With each new layer of an AI model, some data from the previous layer will be omitted in the next. This is known as an information bottleneck and is a common phenomenon in deep learning (Kawaguchi et al., 2023). When too much information has been lost between layers, the AI model cannot complete training. In a topological sense, there is a group of possible functions that govern the system at hand that can be approximated by the AI model. When data is lost through bottlenecking, the number of possible functions diminishes, and the ideal underlying function may be erroneously omitted. Skip connections are often included in deep learning models to reduce the effects of bottlenecking. Skip connections reintroduce all of the output from a previous layer into the current layer, meaning that none of the information from the previous layer is lost, and the scope for possible approximated functions has been restored.
Topology extends to cover the use of skip connections to create trainable deep learning models (Naitzat et al., 2020). The mathematical branch of topology was developed largely the late 19th century to the present. In contrast to the field of kinematics where basic concepts are taught at the high-school level, the pre-requisite knowledge for both topology and Bayesian statistics is generally sequestered until degree-level mathematics study. It follows that a small population of the mathematically educated will be able to understand the mathematical concepts behind a neural network; however, it is still possible to understand that AI surrogates can possess a similar level of transparency to the numerical wave models given the relevant education. The issue of transparency of the model in this sense can be reconsidered as a question of knowledge inclusiveness.
Because the layers of an AI model reshape the space that confines the data, curve fitting in AI is far more complex than in traditional physical models. To frame an analogy, non-linear curve fitting is like bending a piece of wire into smooth curves between data points, whereas neural network training is like arranging a series of distorted mirrors in a maze so that you can see the exit when looking in at the entrance. Fitting a non-linear curve alters a single shape to match two sets of data, whilst an AI model stacks many simple transformations and remaps the entire space in a controlled way so that the underlying pattern becomes clear.

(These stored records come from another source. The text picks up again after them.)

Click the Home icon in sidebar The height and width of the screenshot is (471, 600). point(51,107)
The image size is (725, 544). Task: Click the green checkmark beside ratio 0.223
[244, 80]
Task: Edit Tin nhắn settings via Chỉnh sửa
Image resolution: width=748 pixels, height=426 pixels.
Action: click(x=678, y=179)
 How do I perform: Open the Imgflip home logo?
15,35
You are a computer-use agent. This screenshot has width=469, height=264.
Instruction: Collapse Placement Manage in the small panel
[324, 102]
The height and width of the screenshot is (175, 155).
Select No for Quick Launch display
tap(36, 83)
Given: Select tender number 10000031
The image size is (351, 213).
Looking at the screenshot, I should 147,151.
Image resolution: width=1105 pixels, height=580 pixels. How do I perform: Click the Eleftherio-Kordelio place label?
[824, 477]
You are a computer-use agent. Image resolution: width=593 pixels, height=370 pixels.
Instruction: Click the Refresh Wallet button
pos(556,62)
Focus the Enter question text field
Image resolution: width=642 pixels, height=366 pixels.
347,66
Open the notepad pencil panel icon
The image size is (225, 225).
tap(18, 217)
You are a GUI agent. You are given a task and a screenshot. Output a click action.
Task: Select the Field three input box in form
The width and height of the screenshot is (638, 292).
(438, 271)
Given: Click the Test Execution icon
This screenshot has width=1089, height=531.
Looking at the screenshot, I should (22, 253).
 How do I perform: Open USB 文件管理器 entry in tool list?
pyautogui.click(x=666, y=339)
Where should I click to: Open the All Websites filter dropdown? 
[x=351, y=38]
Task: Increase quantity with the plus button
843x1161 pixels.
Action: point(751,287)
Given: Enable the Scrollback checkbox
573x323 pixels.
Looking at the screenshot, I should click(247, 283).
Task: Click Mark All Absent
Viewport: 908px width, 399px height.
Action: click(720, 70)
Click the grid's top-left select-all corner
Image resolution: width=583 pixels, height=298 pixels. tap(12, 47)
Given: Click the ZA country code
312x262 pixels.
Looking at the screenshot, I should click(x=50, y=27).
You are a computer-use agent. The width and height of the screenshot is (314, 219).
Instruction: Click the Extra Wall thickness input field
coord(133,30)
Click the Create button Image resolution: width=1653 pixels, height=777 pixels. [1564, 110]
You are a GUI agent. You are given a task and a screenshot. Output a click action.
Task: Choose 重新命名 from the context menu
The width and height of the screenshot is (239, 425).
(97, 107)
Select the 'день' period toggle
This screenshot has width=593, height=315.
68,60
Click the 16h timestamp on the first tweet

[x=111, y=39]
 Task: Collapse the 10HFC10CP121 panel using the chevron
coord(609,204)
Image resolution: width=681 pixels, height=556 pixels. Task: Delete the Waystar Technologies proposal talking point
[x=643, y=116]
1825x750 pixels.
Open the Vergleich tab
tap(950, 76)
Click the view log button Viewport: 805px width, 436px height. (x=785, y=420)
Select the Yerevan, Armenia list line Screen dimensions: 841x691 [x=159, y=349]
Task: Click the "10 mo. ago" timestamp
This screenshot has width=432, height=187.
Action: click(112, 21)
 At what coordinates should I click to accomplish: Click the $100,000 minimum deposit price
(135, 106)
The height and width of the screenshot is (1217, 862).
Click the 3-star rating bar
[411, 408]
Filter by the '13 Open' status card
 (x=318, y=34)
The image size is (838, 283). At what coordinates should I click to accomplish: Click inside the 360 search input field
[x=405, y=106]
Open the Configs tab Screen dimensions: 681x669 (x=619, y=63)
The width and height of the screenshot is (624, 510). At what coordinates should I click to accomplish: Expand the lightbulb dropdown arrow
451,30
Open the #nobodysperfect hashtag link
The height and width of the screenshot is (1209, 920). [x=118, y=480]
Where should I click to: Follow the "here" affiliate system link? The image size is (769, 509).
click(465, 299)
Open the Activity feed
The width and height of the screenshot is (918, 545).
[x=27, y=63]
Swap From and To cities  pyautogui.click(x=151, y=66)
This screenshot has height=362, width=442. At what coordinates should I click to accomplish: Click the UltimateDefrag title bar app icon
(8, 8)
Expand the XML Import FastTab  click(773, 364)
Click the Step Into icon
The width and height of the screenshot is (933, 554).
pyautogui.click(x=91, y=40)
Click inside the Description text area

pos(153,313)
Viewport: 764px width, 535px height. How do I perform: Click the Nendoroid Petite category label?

In this context of AI training, the performance of the model is highly dependent on the initial values set before training and the choice of optimisation algorithm. As AI structures have thousands of tuneable parameters, it is difficult to ensure the optimal combination has been made during training. This issue is a source of non-transparency within an AI setup. Common practice for early-stage developers involves trial and error, which is much like the standard of calibration for numerical models within the wave modelling field.
Recent research has applied Bayesian approaches to model re-calibration. Following a Bayesian approach, the weights, a class of tuneable parameters within an AI model are assigned a probabilistic distribution instead of a fixed value. Bayesian AI is gaining traction in the physical sciences and is more transparent compared to AI models trained with fixed-value weights. Because a distribution is assigned to each weight, it is possible to quantify the level of uncertainty with each estimate of the model, which fosters a much higher level of trust to fixed-weight AI models (Zhao et al., 2021; Kuleshov et al., 2018; Kuleshov and Deshpande, 2022).
For a collection of desired inputs from the AI model’s training data set, a collection of desired outputs, known as the ground truth, is supplied to the model. Current optimisation methods yield the best single-value weight estimates that minimise the error between the AI model’s prediction and the ground truth data. The “best” is dependent on a number of factors, which are chosen by the AI developer.
Bayesian approaches are unique because they integrate prior knowledge during training and provide a posterior predictive distribution, that is, a distribution that shows the prediction and the uncertainty around it. AI models that use a Bayesian approach allow the user to make informed decisions on the predictions of the trained AI, given the probability of its accuracy. Bayesian-trained AI encourages user agency as the user can decide for themselves whether to trust the AI model given the projected accuracy in its prediction. As the user is able to assess the accuracy, this fosters trust in the design and trained tuneable parameters of the AI model.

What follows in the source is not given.